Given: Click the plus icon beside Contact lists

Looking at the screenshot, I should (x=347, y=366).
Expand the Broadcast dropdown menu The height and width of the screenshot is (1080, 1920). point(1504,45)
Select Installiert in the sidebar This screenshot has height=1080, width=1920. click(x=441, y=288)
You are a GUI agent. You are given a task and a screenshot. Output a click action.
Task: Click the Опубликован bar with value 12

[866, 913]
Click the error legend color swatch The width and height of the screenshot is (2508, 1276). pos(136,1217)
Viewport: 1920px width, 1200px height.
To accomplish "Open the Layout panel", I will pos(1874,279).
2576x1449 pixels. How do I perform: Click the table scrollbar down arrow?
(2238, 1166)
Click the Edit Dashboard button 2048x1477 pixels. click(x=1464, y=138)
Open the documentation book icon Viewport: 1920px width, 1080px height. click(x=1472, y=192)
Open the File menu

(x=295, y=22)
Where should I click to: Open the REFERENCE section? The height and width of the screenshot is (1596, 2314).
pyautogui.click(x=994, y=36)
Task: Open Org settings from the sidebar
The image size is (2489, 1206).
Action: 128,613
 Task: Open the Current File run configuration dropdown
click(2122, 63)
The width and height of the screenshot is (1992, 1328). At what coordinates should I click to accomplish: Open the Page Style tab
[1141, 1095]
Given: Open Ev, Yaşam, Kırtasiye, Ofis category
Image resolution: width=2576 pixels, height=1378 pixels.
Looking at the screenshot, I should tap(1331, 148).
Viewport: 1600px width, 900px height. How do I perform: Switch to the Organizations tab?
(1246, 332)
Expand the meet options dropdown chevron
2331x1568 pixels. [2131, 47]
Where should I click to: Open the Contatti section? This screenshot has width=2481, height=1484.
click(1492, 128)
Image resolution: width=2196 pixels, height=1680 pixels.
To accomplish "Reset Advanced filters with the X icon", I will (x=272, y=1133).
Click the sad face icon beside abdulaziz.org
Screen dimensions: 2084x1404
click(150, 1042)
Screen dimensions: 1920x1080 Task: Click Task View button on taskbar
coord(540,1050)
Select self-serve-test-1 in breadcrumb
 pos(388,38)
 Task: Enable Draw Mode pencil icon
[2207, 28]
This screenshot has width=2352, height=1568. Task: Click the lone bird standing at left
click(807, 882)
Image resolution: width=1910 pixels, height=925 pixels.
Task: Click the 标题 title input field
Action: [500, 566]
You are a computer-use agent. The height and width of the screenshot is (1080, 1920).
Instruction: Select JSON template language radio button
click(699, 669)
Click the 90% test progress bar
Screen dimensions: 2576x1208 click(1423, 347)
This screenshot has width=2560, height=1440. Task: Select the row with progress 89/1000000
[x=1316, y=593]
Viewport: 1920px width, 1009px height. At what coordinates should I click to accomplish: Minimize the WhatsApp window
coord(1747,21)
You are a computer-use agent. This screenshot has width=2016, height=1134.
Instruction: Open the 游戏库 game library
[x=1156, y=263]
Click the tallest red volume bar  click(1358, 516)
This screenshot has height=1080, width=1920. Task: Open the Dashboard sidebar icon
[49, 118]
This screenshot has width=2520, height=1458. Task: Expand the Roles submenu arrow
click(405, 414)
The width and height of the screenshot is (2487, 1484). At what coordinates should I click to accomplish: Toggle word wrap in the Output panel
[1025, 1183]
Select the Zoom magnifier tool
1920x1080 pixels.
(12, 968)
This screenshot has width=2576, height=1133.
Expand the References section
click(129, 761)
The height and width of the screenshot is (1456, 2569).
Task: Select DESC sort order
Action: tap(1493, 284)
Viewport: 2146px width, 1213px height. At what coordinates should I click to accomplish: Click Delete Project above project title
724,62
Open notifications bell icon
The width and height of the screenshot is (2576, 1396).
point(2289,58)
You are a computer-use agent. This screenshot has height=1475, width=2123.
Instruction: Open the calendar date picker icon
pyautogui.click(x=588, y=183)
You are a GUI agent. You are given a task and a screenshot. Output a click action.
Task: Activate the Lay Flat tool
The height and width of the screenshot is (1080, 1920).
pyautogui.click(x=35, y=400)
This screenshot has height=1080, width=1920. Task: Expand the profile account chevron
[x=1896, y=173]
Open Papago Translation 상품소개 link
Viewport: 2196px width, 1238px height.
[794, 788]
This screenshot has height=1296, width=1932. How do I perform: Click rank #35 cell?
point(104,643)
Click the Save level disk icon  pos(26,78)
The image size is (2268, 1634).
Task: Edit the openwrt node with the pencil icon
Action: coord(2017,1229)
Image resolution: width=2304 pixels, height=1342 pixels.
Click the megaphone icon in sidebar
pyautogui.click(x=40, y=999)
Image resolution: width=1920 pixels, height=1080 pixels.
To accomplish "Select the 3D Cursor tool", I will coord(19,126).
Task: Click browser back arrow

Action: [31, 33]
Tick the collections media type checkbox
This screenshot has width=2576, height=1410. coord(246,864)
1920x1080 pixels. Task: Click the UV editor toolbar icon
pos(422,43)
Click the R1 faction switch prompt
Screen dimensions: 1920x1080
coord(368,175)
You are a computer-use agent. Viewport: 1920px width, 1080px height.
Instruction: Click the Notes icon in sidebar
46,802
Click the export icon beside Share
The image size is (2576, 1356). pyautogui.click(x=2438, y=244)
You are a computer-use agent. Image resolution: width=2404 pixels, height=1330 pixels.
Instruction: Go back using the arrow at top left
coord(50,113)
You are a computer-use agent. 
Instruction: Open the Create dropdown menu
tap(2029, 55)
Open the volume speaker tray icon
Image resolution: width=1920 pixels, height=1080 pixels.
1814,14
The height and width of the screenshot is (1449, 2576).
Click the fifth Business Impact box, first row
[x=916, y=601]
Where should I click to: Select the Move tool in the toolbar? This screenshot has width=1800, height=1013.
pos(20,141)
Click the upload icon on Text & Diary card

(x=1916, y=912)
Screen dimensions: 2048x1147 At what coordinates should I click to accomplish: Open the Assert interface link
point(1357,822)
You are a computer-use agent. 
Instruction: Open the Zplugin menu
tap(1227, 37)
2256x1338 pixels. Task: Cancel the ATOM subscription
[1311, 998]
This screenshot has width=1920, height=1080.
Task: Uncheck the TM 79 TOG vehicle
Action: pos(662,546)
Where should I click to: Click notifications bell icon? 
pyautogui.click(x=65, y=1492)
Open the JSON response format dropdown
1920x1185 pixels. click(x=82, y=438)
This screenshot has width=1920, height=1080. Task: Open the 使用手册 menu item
════════════════════
What this task involves: A word-for-word restatement of every record above is expected.

Response to the exercise:
Given: Click the plus icon beside Contact lists

Looking at the screenshot, I should (x=347, y=366).
Expand the Broadcast dropdown menu The height and width of the screenshot is (1080, 1920). point(1504,45)
Select Installiert in the sidebar This screenshot has height=1080, width=1920. click(x=441, y=288)
You are a GUI agent. You are given a task and a screenshot. Output a click action.
Task: Click the Опубликован bar with value 12

[866, 913]
Click the error legend color swatch The width and height of the screenshot is (2508, 1276). pos(136,1217)
Viewport: 1920px width, 1200px height.
To accomplish "Open the Layout panel", I will pos(1874,279).
2576x1449 pixels. How do I perform: Click the table scrollbar down arrow?
(2238, 1166)
Click the Edit Dashboard button 2048x1477 pixels. click(x=1464, y=138)
Open the documentation book icon Viewport: 1920px width, 1080px height. click(x=1472, y=192)
Open the File menu

(x=295, y=22)
Where should I click to: Open the REFERENCE section? The height and width of the screenshot is (1596, 2314).
pyautogui.click(x=994, y=36)
Task: Open Org settings from the sidebar
The image size is (2489, 1206).
Action: 128,613
 Task: Open the Current File run configuration dropdown
click(2122, 63)
The width and height of the screenshot is (1992, 1328). At what coordinates should I click to accomplish: Open the Page Style tab
[1141, 1095]
Given: Open Ev, Yaşam, Kırtasiye, Ofis category
Image resolution: width=2576 pixels, height=1378 pixels.
Looking at the screenshot, I should tap(1331, 148).
Viewport: 1600px width, 900px height. How do I perform: Switch to the Organizations tab?
(1246, 332)
Expand the meet options dropdown chevron
2331x1568 pixels. [2131, 47]
Where should I click to: Open the Contatti section? This screenshot has width=2481, height=1484.
click(1492, 128)
Image resolution: width=2196 pixels, height=1680 pixels.
To accomplish "Reset Advanced filters with the X icon", I will (x=272, y=1133).
Click the sad face icon beside abdulaziz.org
Screen dimensions: 2084x1404
click(150, 1042)
Screen dimensions: 1920x1080 Task: Click Task View button on taskbar
coord(540,1050)
Select self-serve-test-1 in breadcrumb
 pos(388,38)
 Task: Enable Draw Mode pencil icon
[2207, 28]
This screenshot has width=2352, height=1568. Task: Click the lone bird standing at left
click(807, 882)
Image resolution: width=1910 pixels, height=925 pixels.
Task: Click the 标题 title input field
Action: [500, 566]
You are a computer-use agent. The height and width of the screenshot is (1080, 1920).
Instruction: Select JSON template language radio button
click(699, 669)
Click the 90% test progress bar
Screen dimensions: 2576x1208 click(1423, 347)
This screenshot has width=2560, height=1440. Task: Select the row with progress 89/1000000
[x=1316, y=593]
Viewport: 1920px width, 1009px height. At what coordinates should I click to accomplish: Minimize the WhatsApp window
coord(1747,21)
You are a computer-use agent. This screenshot has width=2016, height=1134.
Instruction: Open the 游戏库 game library
[x=1156, y=263]
Click the tallest red volume bar  click(1358, 516)
This screenshot has height=1080, width=1920. Task: Open the Dashboard sidebar icon
[49, 118]
This screenshot has width=2520, height=1458. Task: Expand the Roles submenu arrow
click(405, 414)
The width and height of the screenshot is (2487, 1484). At what coordinates should I click to accomplish: Toggle word wrap in the Output panel
[1025, 1183]
Select the Zoom magnifier tool
1920x1080 pixels.
(12, 968)
This screenshot has width=2576, height=1133.
Expand the References section
click(129, 761)
The height and width of the screenshot is (1456, 2569).
Task: Select DESC sort order
Action: tap(1493, 284)
Viewport: 2146px width, 1213px height. At what coordinates should I click to accomplish: Click Delete Project above project title
724,62
Open notifications bell icon
The width and height of the screenshot is (2576, 1396).
point(2289,58)
You are a computer-use agent. This screenshot has height=1475, width=2123.
Instruction: Open the calendar date picker icon
pyautogui.click(x=588, y=183)
You are a GUI agent. You are given a task and a screenshot. Output a click action.
Task: Activate the Lay Flat tool
The height and width of the screenshot is (1080, 1920).
pyautogui.click(x=35, y=400)
This screenshot has height=1080, width=1920. Task: Expand the profile account chevron
[x=1896, y=173]
Open Papago Translation 상품소개 link
Viewport: 2196px width, 1238px height.
[794, 788]
This screenshot has height=1296, width=1932. How do I perform: Click rank #35 cell?
point(104,643)
Click the Save level disk icon  pos(26,78)
The image size is (2268, 1634).
Task: Edit the openwrt node with the pencil icon
Action: coord(2017,1229)
Image resolution: width=2304 pixels, height=1342 pixels.
Click the megaphone icon in sidebar
pyautogui.click(x=40, y=999)
Image resolution: width=1920 pixels, height=1080 pixels.
To accomplish "Select the 3D Cursor tool", I will coord(19,126).
Task: Click browser back arrow

Action: [31, 33]
Tick the collections media type checkbox
This screenshot has width=2576, height=1410. coord(246,864)
1920x1080 pixels. Task: Click the UV editor toolbar icon
pos(422,43)
Click the R1 faction switch prompt
Screen dimensions: 1920x1080
coord(368,175)
You are a computer-use agent. Viewport: 1920px width, 1080px height.
Instruction: Click the Notes icon in sidebar
46,802
Click the export icon beside Share
The image size is (2576, 1356). pyautogui.click(x=2438, y=244)
You are a computer-use agent. Image resolution: width=2404 pixels, height=1330 pixels.
Instruction: Go back using the arrow at top left
coord(50,113)
You are a computer-use agent. 
Instruction: Open the Create dropdown menu
tap(2029, 55)
Open the volume speaker tray icon
Image resolution: width=1920 pixels, height=1080 pixels.
1814,14
The height and width of the screenshot is (1449, 2576).
Click the fifth Business Impact box, first row
[x=916, y=601]
Where should I click to: Select the Move tool in the toolbar? This screenshot has width=1800, height=1013.
pos(20,141)
Click the upload icon on Text & Diary card

(x=1916, y=912)
Screen dimensions: 2048x1147 At what coordinates should I click to accomplish: Open the Assert interface link
point(1357,822)
You are a computer-use agent. 
Instruction: Open the Zplugin menu
tap(1227, 37)
2256x1338 pixels. Task: Cancel the ATOM subscription
[1311, 998]
This screenshot has width=1920, height=1080.
Task: Uncheck the TM 79 TOG vehicle
Action: pos(662,546)
Where should I click to: Click notifications bell icon? 
pyautogui.click(x=65, y=1492)
Open the JSON response format dropdown
1920x1185 pixels. click(x=82, y=438)
This screenshot has width=1920, height=1080. Task: Open the 使用手册 menu item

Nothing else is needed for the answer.